The following antibody was used in ChIP: anti-H3K9Ac (CST). The following primers located in the B7-H1 promoter region were used, as designed in a previous study (Table 1) [34].

Table 1 Primers located in the B7-H1 gene promoter region

In vivo analysis

We constructed a syngeneic, immune competent mouse GC model by injecting MFC cells subcutaneously into 615 mice. MFC cell line was originally isolated from a primary forestomach carcinoma of an inbred 615 strain mouse. Five-week-old female 615 mice were purchased from Tianjin Institute of Hematology. 2 × 106 MFC cells were injected subcutaneously into the right inguinal region. Three days after the injection, 12 mice were randomly assigned to the experimental or control group. For the experimental group, SAHA were injected subcutaneously with a daily dose of 20 mg/kg. For the control group, vehicle 6 μl DMSO + 30 μl PEG 300 + 70 μl Tween 80 was used. Measure the mice weight and tumor perpendicular diameters every 3 days. The tumor volume (V) was estimated as follows:

$$ V=L\times {W}^2/2 $$

where L and W are the two perpendicular diameters.

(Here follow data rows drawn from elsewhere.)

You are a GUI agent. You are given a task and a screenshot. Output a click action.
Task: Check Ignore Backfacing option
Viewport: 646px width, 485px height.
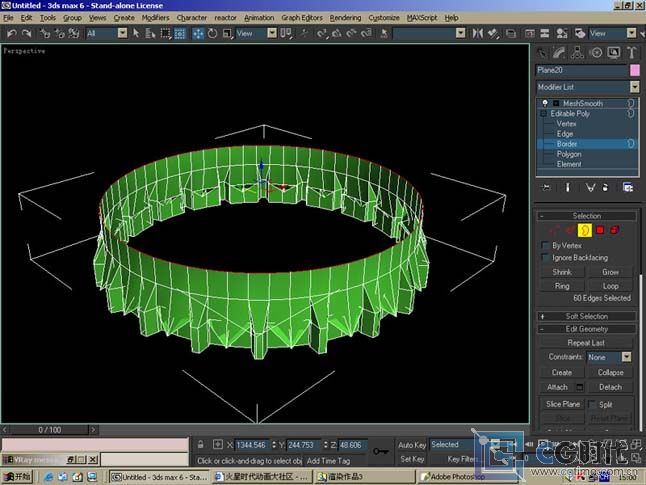point(544,258)
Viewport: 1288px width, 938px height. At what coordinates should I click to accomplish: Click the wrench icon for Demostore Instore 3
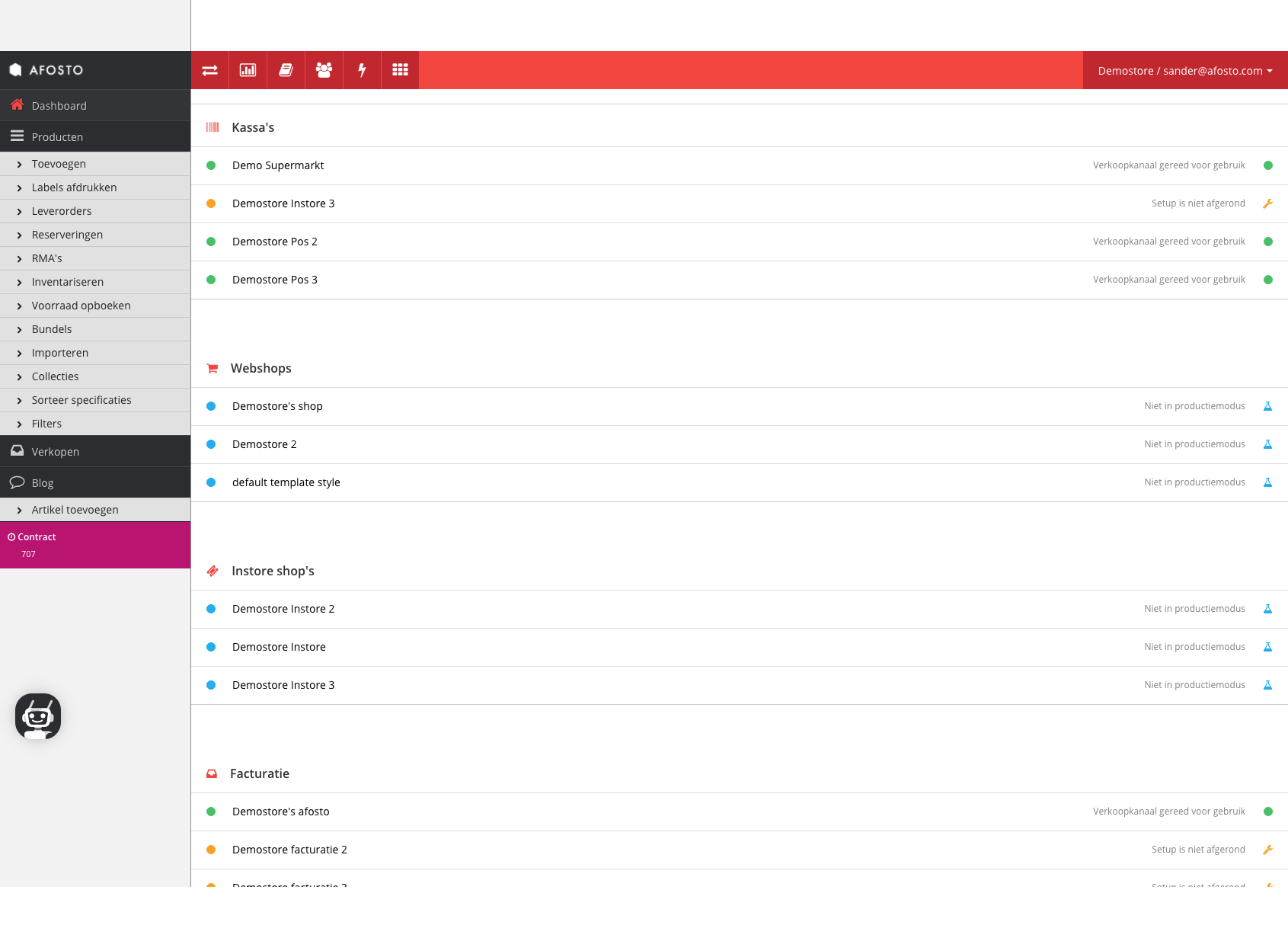tap(1268, 203)
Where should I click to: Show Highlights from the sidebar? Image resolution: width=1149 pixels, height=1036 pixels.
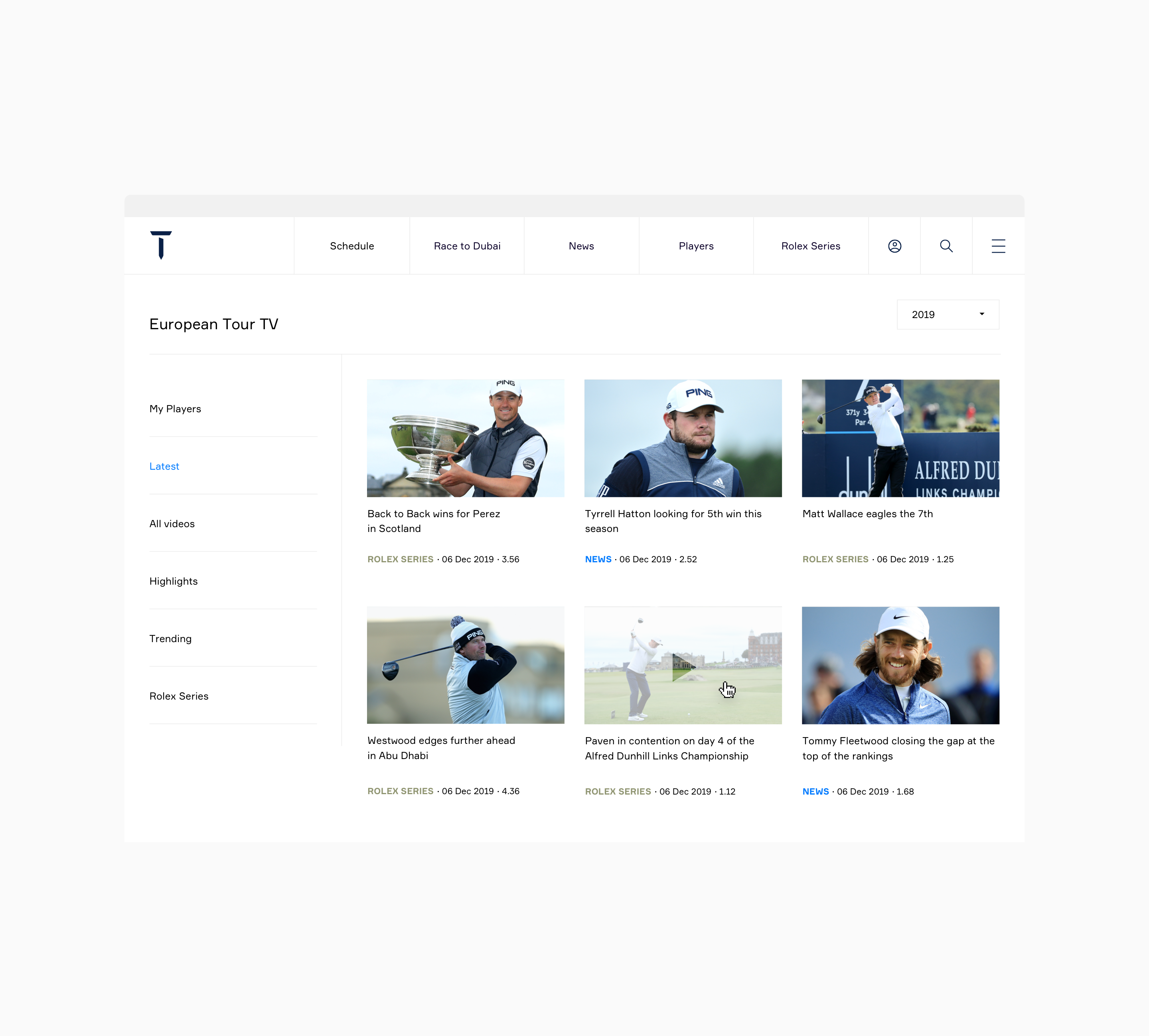click(x=174, y=581)
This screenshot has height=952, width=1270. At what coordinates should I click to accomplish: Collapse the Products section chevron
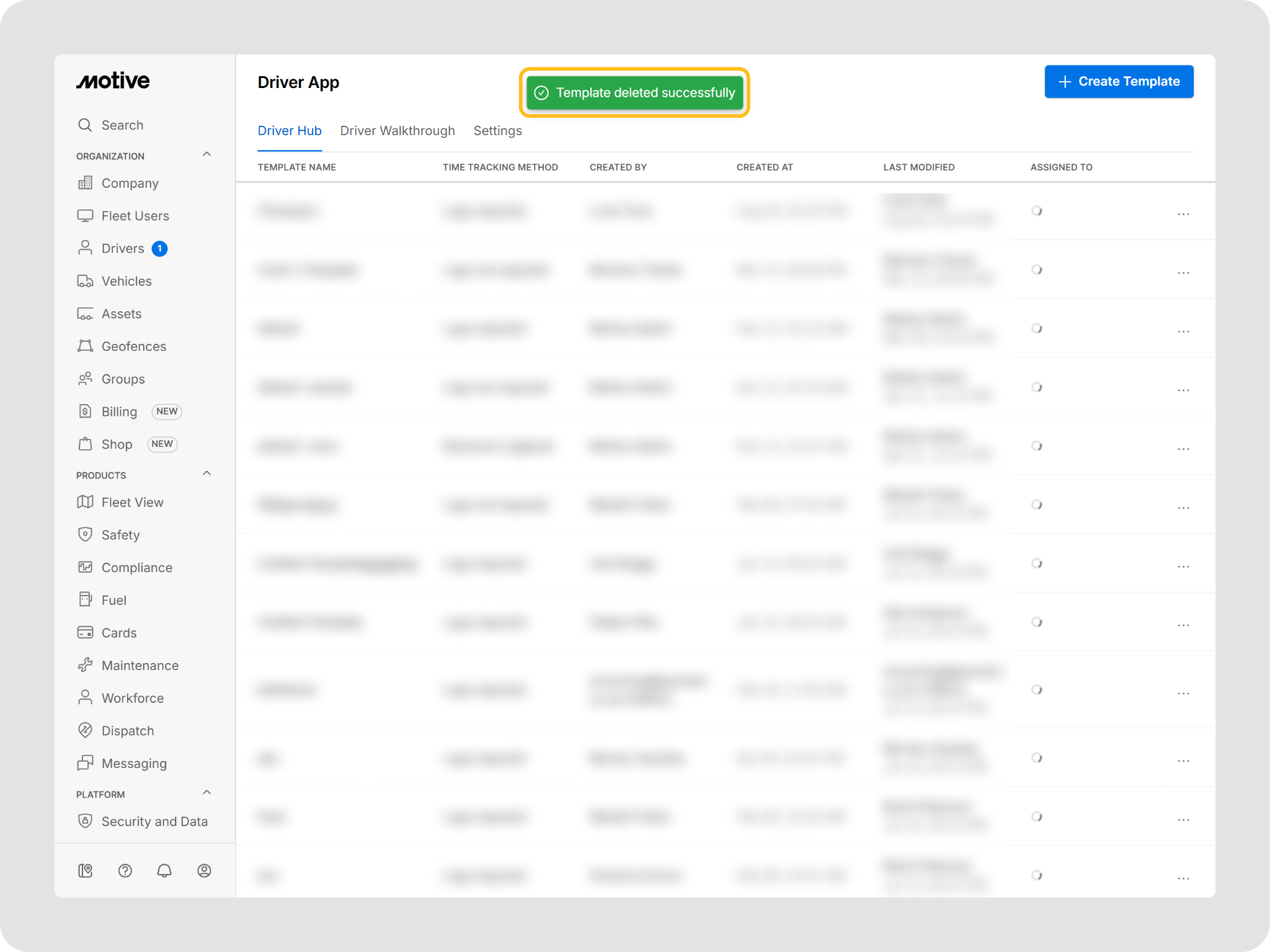pyautogui.click(x=207, y=474)
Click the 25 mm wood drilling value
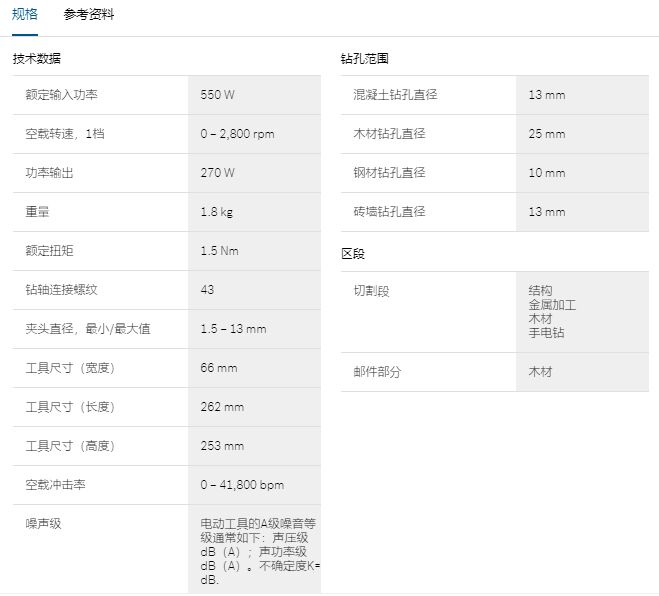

Mice were sacrificed 15 days after the first treatment. Tumors were resected and prepared for further flow cytometry analysis.

Statistical analysis

Representative measurement data from three independent experiments were presented as mean ± SEM. For non-repeated measurement data, two-tailed Student’s t test was used for comparison between the two groups. For repeated measurement data, repeated measures analysis of variance was used. p < 0.05 was considered significant. Linear regression was performed to study the possible correlation between enrichment of H3K9Ac and B7-H1 transcription level. GraphPad Prism version 6.0 was used to perform the statistical analyses.

Results

B7-H1 expression was correlated with HDAC expression in GC

The mammalian HDAC family comprises 18 members, which are grouped into 4 classes, based on their homology to yeast deacetylase proteins [35, 36]. Class I HDACs are similar to yeast Rpd3, consisting of HDAC1, 2, 3, and 8, and are expressed ubiquitously and located mainly in the nucleus. Class II HDACs are related to yeast Had1, consisting of HDAC4, 5, 6, 7, 9, and 10, and can shuttle between cytosol and nucleus. Class III HDACs are homologs to yeast Sir2, requiring NAD+ for their activity, including SIRT1–7. HDAC11 is the only member of class IV HDAC, sharing homology with both Rpd3 and Hda1.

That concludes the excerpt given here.